The fall version of the Smoke on the Beach version in Myrtle Beach is now a much bigger event.  It is still run by the Shriners, but now also the
Myrtle Beach Area Chamber of Commerce.  The site is being moved to the old Myrtle Beach Air Force Base so teams can keep their vehicles with their cookers.

 Prize money has grown thanks to sponsors like Piggly Wiggly.  Grand prize is 5000.  There will be multiple categories apparently, but no word yet on what.  This will more of a festival event with live music including blues and beach music.  Details will be reported here as more of them become available. 

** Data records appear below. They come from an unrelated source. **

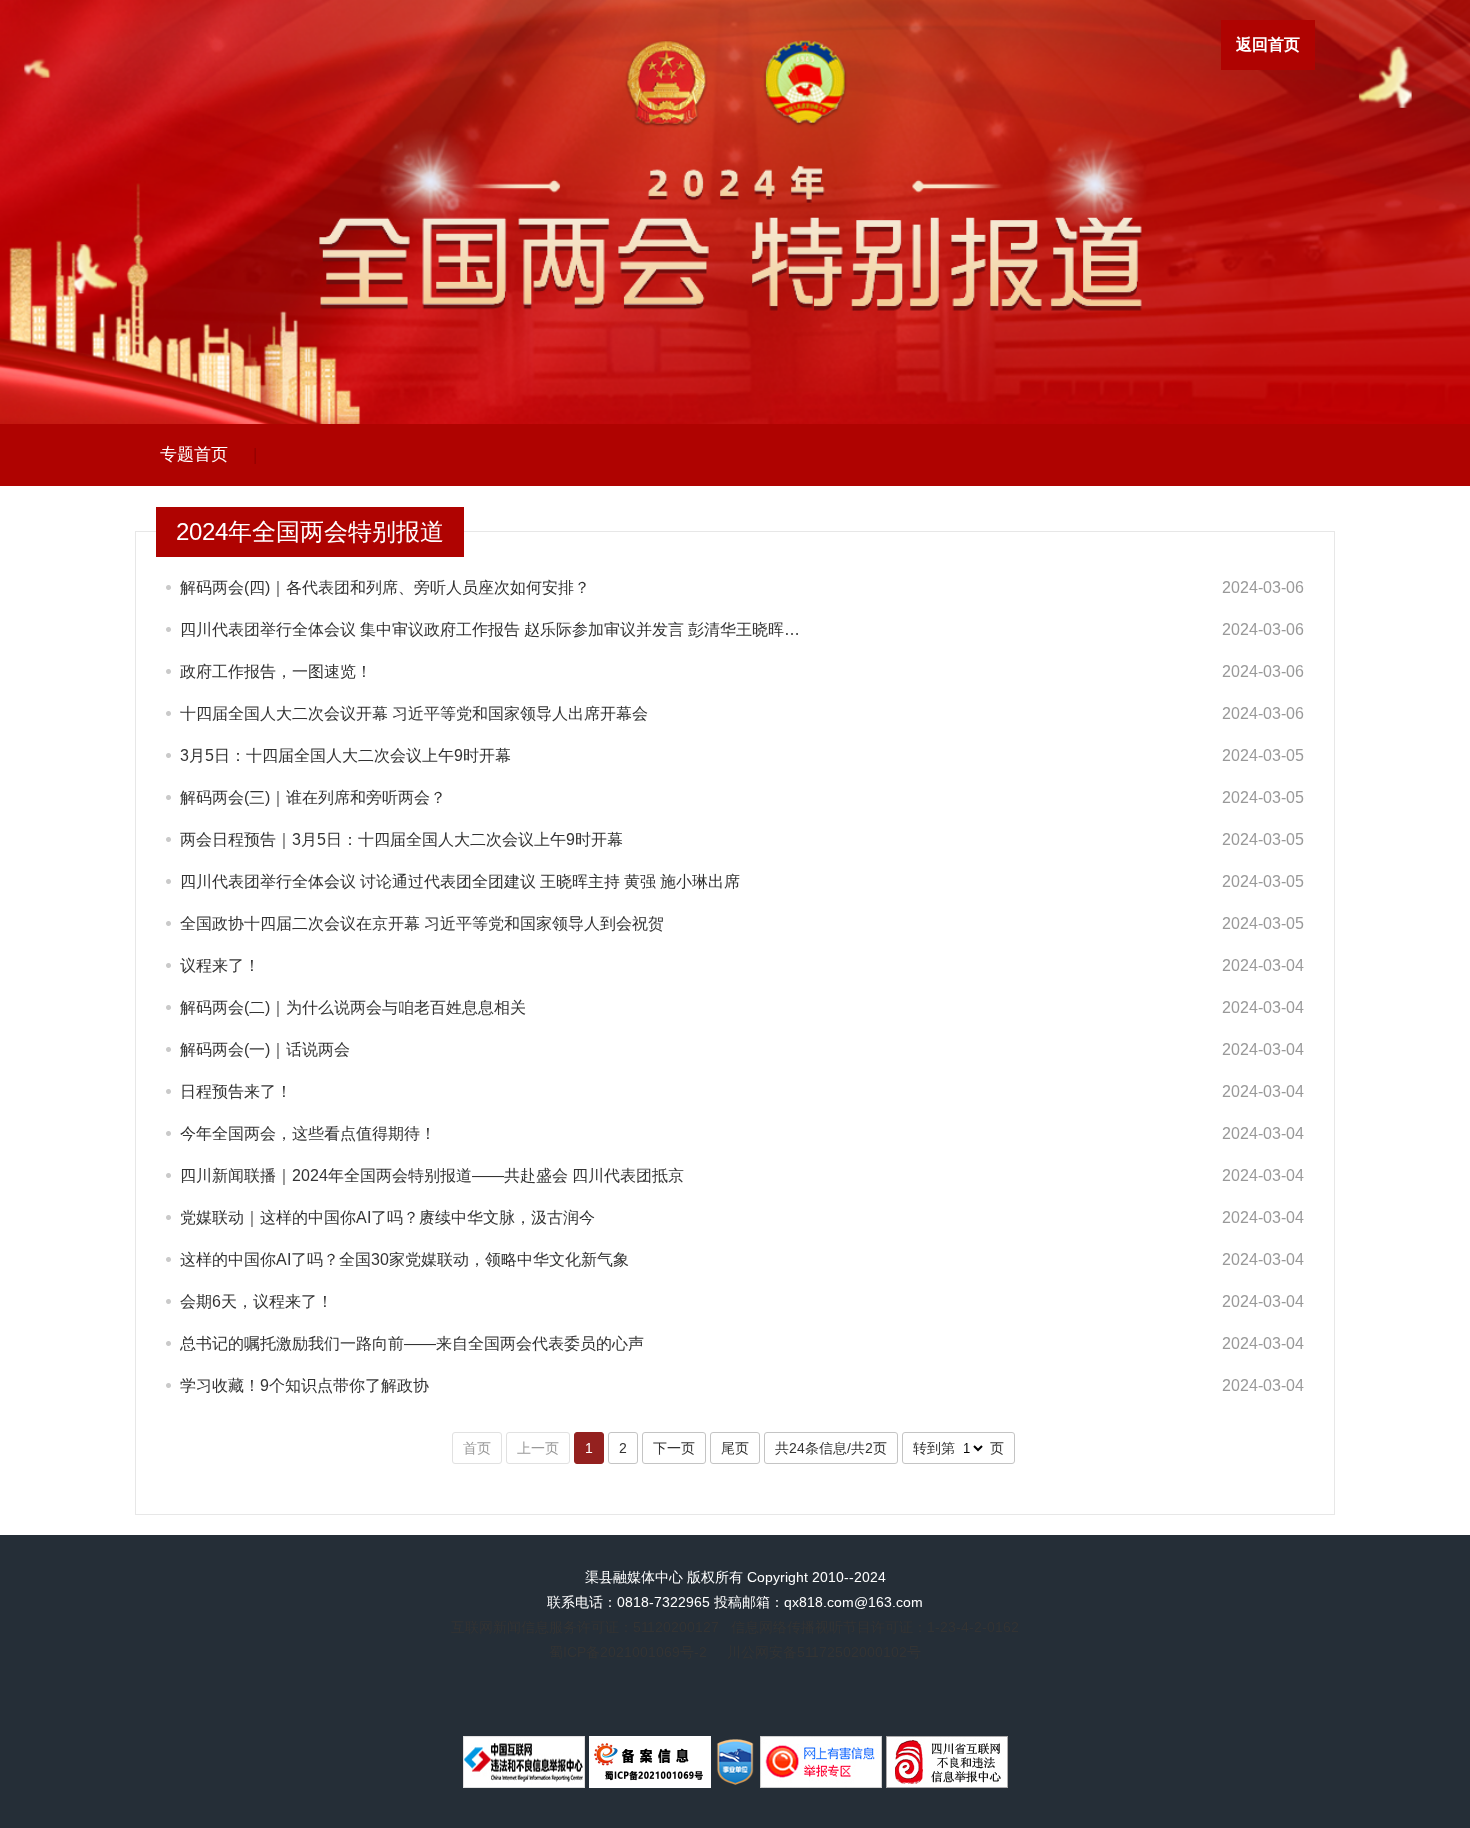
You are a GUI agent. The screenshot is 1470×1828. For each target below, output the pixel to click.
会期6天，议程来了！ (256, 1301)
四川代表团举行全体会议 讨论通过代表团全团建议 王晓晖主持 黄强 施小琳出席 (460, 881)
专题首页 (194, 454)
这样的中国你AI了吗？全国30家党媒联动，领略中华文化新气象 (404, 1259)
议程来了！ (220, 965)
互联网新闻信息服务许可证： (585, 1627)
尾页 (735, 1448)
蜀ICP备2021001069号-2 (628, 1652)
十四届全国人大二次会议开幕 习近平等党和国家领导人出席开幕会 (414, 713)
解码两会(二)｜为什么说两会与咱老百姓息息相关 (353, 1007)
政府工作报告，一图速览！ (276, 671)
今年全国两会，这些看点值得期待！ (308, 1133)
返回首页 (1268, 44)
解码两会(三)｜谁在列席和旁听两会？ (313, 797)
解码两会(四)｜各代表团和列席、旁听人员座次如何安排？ (385, 587)
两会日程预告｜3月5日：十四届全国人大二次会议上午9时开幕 (401, 839)
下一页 (674, 1448)
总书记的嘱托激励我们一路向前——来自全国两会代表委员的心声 (412, 1343)
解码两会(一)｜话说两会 (265, 1049)
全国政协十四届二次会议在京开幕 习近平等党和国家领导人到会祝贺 (422, 923)
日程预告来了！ (236, 1091)
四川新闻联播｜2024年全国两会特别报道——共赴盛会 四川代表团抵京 (432, 1175)
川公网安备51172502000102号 (824, 1652)
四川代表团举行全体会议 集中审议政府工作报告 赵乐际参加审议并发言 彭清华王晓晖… (490, 629)
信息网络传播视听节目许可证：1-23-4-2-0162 (875, 1627)
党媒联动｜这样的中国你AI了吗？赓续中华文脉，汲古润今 (387, 1217)
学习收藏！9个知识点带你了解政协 (304, 1385)
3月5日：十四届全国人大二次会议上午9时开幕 (345, 755)
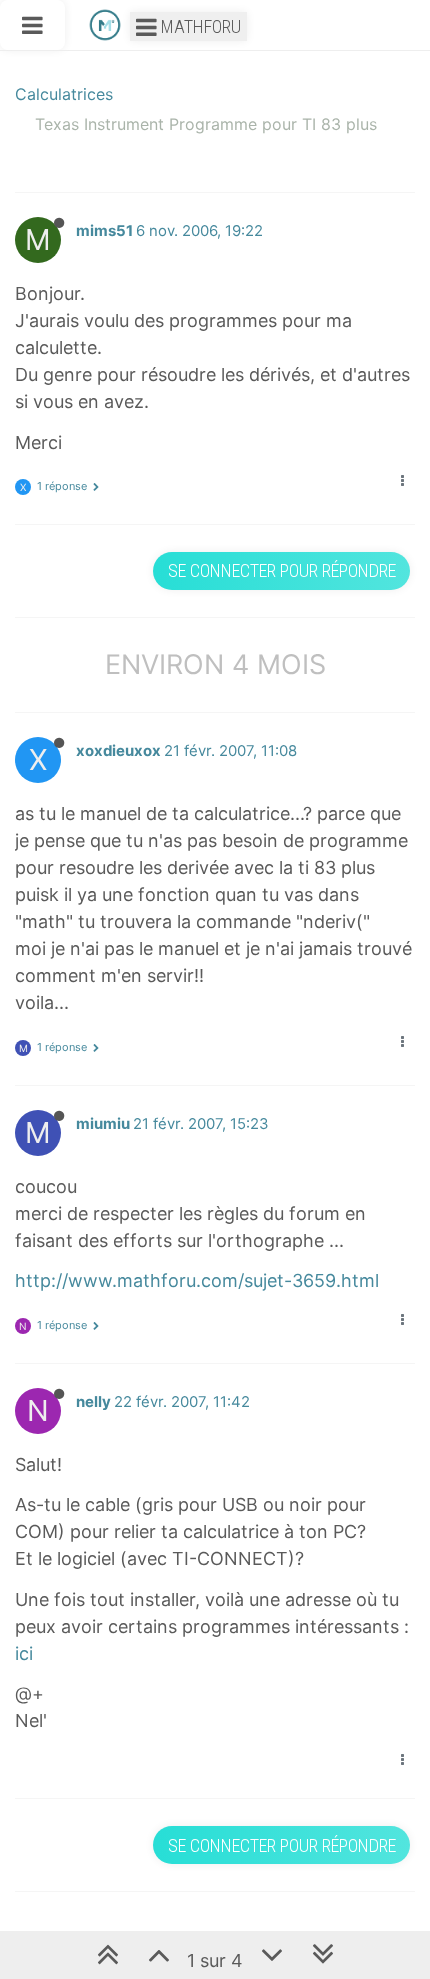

  The goal is to get more teams from surrounding states to come on down....why don't you join us?


----------



## Finney (Mar 9, 2006)

Captain Morgan said:
			
		

> September 1 and 2, 2006
> 
> The fall version of the Smoke on the Beach version in Myrtle Beach is now a much bigger event.  It is still run by the Shriners, but now also the
> Myrtle Beach Area Chamber of Commerce.  The site is being moved to the old Myrtle Beach Air Force Base so teams can keep their vehicles with their cookers.
> ...


Talking with the Comp rep for the Shiners last week, he said that they are hoping to have chicken, ribs, and sauce comps in addition to the pork categories.


----------



## WalterSC (Mar 9, 2006)

Captain Morgan said:
			
		

> September 1 and 2, 2006
> 
> The fall version of the Smoke on the Beach version in Myrtle Beach is now a much bigger event.  It is still run by the Shriners, but now also the
> Myrtle Beach Area Chamber of Commerce.  The site is being moved to the old Myrtle Beach Air Force Base so teams can keep their vehicles with their cookers.
> ...



Captain I already got that date secured to be there from start to finish!!!


----------



## Finney (Mar 9, 2006)

WalterSC said:
			
		

> Captain Morgan said:
> 
> 
> 
> ...


 =D>  =D>  =D> We'll see you there Walter.  Of course we'll be waving to you as we go get all our trophies. :!:


----------



## WalterSC (Mar 27, 2006)

quote]
 =D>  =D>  =D> We'll see you there Walter.  Of course we'll be waving to you as we go get all our trophies. :!:[/quote]


Yea well in a few weeks yall will be waving at us going to get the trophies , and then we is gonna repeat it at Beach Boogie and BBQ.  Captain and his Misfits RULE!!!!!  [-X


----------